It’s the era of peace and love in the 1960s, but Caroline’s life is no longer peaceful. Since her beautiful older sister Jess disappeared, fifteen-year-old Caroline can’t stop blaming herself and looking for leads. Her parents do nothing but drink and fight. The police have no solid leads. The only person who cares is Tony, her sister’s older boyfriend. Tony convinces Caroline that Jess has run away to magical, sunny California. Tony wants Caroline to go with him to find Jess. And Caroline sees no option but to follow, even if Tony scares her a little sometimes with his blue-eyed intensity.
Caroline’s innocence is slipping away with her sister’s disappearance. Having this story told from the perspective of a curious fifteen-year-old girl struggling with her identity does a tremendous service for the reader. Caroline is sad, but not bogged down in grief the way an adult would be. She’s optimistic about her sister’s fate and convinced that everything is going to be okay while the adults in her life are dismissive. And she’s convinced she and Tony are the only people who can solve the mystery of Jess’s disappearance.
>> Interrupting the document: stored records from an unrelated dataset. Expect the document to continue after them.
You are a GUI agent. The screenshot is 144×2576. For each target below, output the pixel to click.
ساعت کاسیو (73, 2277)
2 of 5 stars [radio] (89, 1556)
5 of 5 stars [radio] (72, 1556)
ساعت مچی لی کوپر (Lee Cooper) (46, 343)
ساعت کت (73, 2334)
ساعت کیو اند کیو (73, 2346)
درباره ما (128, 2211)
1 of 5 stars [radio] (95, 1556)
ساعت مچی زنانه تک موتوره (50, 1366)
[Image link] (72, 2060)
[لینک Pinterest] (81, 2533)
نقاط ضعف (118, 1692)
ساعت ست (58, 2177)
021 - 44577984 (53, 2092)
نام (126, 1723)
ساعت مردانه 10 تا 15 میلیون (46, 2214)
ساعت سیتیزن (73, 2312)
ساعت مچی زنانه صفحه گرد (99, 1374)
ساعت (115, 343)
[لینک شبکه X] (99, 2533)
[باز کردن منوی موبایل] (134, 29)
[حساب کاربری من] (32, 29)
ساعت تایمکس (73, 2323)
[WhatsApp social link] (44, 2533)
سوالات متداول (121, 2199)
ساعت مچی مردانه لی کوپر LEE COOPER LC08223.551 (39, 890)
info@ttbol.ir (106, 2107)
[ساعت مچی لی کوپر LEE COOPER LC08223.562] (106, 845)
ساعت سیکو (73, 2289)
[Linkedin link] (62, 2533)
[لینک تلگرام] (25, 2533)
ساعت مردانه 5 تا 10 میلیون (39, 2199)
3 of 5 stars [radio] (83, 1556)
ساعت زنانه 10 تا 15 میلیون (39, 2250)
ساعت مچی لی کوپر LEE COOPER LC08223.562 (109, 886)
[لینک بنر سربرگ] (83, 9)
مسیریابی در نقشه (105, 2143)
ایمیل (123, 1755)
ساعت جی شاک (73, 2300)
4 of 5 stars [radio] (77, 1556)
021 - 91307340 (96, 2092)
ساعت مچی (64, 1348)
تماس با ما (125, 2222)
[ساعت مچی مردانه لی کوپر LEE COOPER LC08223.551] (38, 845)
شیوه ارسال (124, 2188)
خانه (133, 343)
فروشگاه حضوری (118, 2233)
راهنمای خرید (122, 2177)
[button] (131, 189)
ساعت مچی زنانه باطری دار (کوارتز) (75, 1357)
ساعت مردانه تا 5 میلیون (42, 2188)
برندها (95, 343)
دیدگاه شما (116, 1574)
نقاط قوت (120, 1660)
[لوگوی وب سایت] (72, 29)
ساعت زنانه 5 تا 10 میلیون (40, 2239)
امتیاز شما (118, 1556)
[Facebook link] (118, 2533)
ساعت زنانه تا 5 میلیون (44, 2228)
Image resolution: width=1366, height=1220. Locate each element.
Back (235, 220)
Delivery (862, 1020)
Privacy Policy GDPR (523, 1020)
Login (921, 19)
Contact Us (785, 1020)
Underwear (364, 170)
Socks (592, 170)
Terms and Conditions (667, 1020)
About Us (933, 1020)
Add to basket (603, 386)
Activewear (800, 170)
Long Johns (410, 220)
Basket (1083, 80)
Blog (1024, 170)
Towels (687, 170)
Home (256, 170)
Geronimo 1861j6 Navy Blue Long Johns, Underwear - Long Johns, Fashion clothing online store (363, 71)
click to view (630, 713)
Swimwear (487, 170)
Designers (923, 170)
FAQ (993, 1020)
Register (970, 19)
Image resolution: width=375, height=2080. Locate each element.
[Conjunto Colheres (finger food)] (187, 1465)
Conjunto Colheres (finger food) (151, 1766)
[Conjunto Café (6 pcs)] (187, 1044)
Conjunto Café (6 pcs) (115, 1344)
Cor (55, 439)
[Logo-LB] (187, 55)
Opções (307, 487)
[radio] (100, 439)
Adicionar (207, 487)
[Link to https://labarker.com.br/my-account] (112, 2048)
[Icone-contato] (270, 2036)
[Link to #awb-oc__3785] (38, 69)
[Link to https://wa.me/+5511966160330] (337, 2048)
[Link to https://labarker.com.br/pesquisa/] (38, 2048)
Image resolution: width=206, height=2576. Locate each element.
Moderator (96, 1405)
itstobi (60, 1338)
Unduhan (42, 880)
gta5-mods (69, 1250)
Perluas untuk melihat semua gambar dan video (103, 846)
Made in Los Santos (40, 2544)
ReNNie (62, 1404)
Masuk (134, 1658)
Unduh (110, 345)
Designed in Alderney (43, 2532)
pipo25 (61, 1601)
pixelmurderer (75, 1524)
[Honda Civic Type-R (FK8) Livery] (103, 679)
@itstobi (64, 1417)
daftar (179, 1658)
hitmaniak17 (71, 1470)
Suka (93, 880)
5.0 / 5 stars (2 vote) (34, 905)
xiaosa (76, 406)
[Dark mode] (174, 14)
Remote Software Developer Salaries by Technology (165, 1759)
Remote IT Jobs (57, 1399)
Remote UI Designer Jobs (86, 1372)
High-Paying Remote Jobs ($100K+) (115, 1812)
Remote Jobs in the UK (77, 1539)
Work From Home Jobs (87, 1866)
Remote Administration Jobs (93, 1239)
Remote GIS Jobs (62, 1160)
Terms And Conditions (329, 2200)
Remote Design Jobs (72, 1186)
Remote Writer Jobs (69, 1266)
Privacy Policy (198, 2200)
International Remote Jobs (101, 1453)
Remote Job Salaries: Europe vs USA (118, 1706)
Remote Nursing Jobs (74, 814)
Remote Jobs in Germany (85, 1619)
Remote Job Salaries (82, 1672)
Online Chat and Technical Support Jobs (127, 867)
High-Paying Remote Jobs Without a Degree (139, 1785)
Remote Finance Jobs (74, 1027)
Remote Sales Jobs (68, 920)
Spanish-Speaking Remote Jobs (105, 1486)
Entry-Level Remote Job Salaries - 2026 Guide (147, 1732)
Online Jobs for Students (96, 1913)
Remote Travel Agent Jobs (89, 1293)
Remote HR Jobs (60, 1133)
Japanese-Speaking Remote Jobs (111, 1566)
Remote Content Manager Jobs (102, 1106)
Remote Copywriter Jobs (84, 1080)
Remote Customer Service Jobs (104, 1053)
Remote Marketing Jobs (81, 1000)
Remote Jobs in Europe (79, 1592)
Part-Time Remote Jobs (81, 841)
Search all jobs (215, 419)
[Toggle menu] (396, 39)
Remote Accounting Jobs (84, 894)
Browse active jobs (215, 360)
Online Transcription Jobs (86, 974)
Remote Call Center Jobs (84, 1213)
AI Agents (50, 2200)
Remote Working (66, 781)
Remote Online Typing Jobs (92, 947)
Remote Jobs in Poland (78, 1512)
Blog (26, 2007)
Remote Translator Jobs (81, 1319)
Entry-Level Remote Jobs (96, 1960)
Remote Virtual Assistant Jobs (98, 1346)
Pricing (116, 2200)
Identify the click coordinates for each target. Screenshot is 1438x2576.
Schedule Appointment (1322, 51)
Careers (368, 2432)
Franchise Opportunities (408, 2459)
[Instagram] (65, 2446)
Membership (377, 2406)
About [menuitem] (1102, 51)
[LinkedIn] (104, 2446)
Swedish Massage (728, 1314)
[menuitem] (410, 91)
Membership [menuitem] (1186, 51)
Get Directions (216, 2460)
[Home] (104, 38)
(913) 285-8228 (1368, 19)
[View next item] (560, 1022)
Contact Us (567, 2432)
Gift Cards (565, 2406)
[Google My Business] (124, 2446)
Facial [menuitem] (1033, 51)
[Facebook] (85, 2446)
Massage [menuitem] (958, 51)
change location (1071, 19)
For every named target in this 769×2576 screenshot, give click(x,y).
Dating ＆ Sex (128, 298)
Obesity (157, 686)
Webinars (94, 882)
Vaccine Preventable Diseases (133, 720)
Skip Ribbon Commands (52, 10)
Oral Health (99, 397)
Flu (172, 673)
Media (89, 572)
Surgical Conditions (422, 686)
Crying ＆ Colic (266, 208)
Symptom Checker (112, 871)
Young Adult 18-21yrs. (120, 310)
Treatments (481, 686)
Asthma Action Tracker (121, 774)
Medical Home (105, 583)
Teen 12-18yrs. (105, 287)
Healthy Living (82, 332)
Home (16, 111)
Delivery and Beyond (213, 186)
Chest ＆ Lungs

The dynamic between a girl and her older sister is perfectly explored in this book. When you’re the younger sister, you want what your sister has. You want to feel what she feels. You want her boyfriend to look at you the way he looks at her, even if that’s a little creepy. You want to wear her clothes and be her, even if she has a way of finding trouble that disturbs you. This is the trap Caroline falls into. Her missteps are understandable, even if they make your heart race.
Emily Ross is a master of tension and suspense. Half in Love With Death grabs you from the first page, and doesn’t let go until long after the last word.